新しい習慣を同時に始めることはできないことではありません。ただ、同時にいくつもの習慣化をすると、1日の時間割は「習慣」項目でたちまち埋まってしまいます。かえって窮屈な気分になり、豊かさは低下します。最終的に睡眠時間を削るといった事態に陥りがちです。
部分最適が全体最適になるとは限りません。
そこで、私がクライアントさんに繰り返しお聞きするのです。「なぜ◯◯を習慣化させたいのですか?」。自分の心の奥底を掘り下げ、欲求の発信源を探ってもらうのです。すると、その根底には、「ダメな自分を変えたい」といった気持ちが横たわっていることがあります。その巨大な欲求が、禁煙や禁酒や早起きやダイエット……という個別の案件となって噴き出していたのです。そうやって、心の奥の感情や欲求とは何かという1つの問題を解くことで、他の問題(課題)が整理できたり解決できたりするのです。
シンプルに考えて問題を見抜くと、少ない労力で最大の効果を出すことができます。
最初は1年1段、でも努力を続けると10年目で20段上がる
【高田明さんの習慣力3:「努力を積み重ねる」習慣】
講演が終盤に差しかかりテンションを上げた高田さんは、テレビでおなじみだった情熱あふれるあの高い声をさらに高くして言います。
「みなさん、1年に1歩の努力を地道に積み重ねる。
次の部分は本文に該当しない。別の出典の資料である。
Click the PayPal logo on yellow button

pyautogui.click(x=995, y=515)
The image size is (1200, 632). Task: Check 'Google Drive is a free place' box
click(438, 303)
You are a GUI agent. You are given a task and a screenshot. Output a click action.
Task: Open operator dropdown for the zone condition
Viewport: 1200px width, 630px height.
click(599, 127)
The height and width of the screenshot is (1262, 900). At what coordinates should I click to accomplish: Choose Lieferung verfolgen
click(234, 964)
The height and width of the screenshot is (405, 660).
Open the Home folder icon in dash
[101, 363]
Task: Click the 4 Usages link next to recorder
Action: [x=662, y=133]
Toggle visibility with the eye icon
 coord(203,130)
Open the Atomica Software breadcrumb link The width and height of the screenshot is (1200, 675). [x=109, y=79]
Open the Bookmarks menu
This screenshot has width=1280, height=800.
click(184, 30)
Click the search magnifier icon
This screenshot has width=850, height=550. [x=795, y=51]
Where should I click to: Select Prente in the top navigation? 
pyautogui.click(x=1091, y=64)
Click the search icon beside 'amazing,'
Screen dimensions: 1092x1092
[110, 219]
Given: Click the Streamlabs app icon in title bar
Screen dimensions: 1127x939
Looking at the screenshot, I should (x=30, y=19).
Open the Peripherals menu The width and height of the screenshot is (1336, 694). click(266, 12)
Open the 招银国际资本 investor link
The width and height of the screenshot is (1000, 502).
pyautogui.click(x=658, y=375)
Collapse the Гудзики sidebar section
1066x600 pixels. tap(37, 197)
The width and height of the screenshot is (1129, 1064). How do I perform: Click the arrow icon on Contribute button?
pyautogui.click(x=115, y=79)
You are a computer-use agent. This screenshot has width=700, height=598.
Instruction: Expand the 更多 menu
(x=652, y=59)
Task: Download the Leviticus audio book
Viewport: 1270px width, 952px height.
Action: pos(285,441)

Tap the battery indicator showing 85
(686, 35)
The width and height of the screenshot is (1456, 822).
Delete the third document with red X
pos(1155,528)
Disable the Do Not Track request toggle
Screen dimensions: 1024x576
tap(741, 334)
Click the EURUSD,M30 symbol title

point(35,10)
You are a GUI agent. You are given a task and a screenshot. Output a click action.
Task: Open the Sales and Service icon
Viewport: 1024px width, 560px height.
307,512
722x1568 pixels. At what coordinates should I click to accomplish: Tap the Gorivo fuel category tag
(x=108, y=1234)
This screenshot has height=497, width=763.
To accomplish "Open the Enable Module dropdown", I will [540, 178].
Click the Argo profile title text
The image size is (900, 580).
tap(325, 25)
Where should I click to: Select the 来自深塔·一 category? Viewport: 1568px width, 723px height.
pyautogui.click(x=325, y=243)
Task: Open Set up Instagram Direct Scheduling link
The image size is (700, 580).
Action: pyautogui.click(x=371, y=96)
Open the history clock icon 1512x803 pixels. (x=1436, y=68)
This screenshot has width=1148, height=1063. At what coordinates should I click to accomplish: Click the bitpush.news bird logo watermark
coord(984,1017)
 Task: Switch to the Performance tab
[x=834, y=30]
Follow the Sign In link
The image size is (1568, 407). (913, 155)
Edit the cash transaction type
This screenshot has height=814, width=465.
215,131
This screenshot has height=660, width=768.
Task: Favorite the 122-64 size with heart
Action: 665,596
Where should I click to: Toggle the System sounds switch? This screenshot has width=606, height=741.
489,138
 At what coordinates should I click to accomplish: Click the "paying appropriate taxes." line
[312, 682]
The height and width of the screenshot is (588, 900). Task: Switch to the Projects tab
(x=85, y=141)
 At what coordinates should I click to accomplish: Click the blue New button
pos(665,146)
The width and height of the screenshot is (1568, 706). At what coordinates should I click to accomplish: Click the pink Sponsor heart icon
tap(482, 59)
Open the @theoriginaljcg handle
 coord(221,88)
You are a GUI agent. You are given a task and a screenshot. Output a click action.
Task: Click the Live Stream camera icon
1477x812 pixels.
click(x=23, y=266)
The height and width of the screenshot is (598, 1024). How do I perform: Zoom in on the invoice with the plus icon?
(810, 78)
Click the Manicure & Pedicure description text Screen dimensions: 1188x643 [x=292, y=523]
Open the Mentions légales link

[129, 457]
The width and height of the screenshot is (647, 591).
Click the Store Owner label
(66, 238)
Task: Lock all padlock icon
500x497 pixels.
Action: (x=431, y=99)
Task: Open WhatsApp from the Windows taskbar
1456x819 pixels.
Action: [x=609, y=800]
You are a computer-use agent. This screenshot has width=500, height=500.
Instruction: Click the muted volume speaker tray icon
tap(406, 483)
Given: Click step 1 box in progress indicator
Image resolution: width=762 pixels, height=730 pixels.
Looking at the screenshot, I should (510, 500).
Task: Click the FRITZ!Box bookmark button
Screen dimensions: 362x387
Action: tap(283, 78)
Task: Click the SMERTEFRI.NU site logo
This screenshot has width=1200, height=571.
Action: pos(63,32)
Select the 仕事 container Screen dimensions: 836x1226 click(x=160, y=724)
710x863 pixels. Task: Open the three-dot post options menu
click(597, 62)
これが大事なんです。でも1年に1段、5年で5段の階段を上ったとする。多くの人はあと5段上るには5年かかると思いがちですが、実は違うんです。努力を続ける人は、7年目で10段、10年目で20段とどんどん成果の曲線が高まっていく。だから努力を続けることが大切です」
そう強調していました。
いわゆる「クォンタム・ジャンプ」が起きるのが努力の法則だと言うのです。このクォンタム・ジャンプとは、物質のもとである量子(quantum)がある一定のエネルギーを蓄えると、ポンと次元を飛び越えて別の物質に変わっていく現象を指します。
つまり、一定の努力が蓄積すると、別次元の成果が出るという意味です。
高田さんがカメラ店を引き継いで数十年、常に「今を一生懸命生きる」ことを念頭に置き、直面する困難や課題を「シンプルに考える」ように努め続けました。その継続がクォンタム・ジャンプを生み出したのです。